A total of 12 patients 13 to 17 years of age received 600 mg/day (200 mg three times a day) of Noxafil oral suspension for prophylaxis of invasive fungal infections. Based on pharmacokinetic data in 10 of these pediatric patients, the mean steady-state Cav was similar between these patients and adults (≥18 years of age). In a study of 136 neutropenic pediatric patients 11 months to less than 18 years treated with Noxafil oral suspension, the exposure target of steady-state posaconazole Cavg between 500 ng/mL and less than 2500 ng/mL was attained in approximately 50% of patients instead of the pre-specified 90% of patients.
Microbiology
Mechanism of Action:
Posaconazole blocks the synthesis of ergosterol, a key component of the fungal cell membrane, through the inhibition of cytochrome P-450 dependent enzyme lanosterol 14α-demethylase responsible for the conversion of lanosterol to ergosterol in the fungal cell membrane. This results in an accumulation of methylated sterol precursors and a depletion of ergosterol within the cell membrane thus weakening the structure and function of the fungal cell membrane. This may be responsible for the antifungal activity of posaconazole.
Resistance:
Clinical isolates of Candida albicans and Candida glabrata with decreased susceptibility to
posaconazole were observed in oral swish samples taken during prophylaxis with posaconazole and fluconazole, suggesting a potential for development of resistance. These isolates also showed reduced susceptibility to other azoles, suggesting cross-resistance between azoles. The clinical significance of this finding is not known.
Antimicrobial Activity:
Posaconazole has been shown to be active against most isolates of the following microorganisms, both in vitro and in clinical infections [see Indications and Usage (1)].
Microorganisms:
Aspergillus spp. and Candida spp.
Susceptibility Testing:
For specific information regarding susceptibility test interpretive criteria and associated test methods and quality control standards recognized by FDA for this drug, please see: https://www.fda.gov/STIC.

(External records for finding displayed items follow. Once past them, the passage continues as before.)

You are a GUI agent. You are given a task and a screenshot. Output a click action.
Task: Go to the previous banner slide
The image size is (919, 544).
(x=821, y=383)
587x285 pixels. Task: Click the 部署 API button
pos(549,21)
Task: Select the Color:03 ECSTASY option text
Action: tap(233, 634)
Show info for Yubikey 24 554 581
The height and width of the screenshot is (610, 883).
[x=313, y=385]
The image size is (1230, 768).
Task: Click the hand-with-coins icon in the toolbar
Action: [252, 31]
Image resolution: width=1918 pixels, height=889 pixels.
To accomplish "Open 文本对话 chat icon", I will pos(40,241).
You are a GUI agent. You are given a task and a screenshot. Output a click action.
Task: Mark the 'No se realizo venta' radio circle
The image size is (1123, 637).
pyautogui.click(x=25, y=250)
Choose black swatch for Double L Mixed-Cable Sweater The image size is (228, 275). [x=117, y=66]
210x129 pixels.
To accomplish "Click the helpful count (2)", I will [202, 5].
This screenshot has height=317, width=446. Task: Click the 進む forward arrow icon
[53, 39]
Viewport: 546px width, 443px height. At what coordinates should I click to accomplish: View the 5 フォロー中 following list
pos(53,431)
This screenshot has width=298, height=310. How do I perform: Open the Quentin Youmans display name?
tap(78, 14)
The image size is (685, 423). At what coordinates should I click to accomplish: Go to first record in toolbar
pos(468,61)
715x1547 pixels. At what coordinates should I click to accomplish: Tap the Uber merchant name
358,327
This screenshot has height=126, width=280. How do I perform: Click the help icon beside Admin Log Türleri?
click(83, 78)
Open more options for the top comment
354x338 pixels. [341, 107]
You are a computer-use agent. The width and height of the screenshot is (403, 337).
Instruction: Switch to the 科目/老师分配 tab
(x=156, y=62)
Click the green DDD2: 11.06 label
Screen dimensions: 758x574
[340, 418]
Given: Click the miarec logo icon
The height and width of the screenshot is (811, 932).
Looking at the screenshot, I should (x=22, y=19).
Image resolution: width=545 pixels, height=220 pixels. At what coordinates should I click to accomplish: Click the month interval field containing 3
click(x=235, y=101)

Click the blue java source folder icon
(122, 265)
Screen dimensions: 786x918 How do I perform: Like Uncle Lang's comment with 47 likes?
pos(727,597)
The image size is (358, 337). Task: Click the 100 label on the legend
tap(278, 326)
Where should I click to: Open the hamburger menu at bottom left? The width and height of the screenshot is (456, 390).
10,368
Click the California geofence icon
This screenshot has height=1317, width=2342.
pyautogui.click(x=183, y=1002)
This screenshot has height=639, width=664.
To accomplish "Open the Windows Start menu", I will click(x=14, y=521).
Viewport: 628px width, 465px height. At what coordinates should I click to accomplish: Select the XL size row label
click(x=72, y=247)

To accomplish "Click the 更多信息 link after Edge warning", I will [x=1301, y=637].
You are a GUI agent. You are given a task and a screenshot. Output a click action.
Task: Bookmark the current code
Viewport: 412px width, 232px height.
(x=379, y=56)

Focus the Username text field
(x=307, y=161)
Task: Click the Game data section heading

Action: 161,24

Animal Toxicology and/or Pharmacology
In a nonclinical study using intravenous administration of posaconazole in very young dogs (dosed from 2 to 8 weeks of age), an increase in the incidence of brain ventricle enlargement was observed in treated animals as compared with concurrent control animals. No difference in the incidence of brain ventricle enlargement between control and treated animals was observed following the subsequent 5-month treatment-free period. There were no neurologic, behavioral or developmental abnormalities in the dogs with this finding, and a similar brain finding was not seen with oral posaconazole administration to juvenile dogs (4 days to 9 months of age). There were no drug-related increases in the incidence of brain ventricle enlargement when treated and control animals were compared in a separate study of 10-week-old dogs dosed with intravenous posaconazole for 13 weeks with a 9-week recovery period or a follow-up study of 31-week-old dogs dosed for 3 months.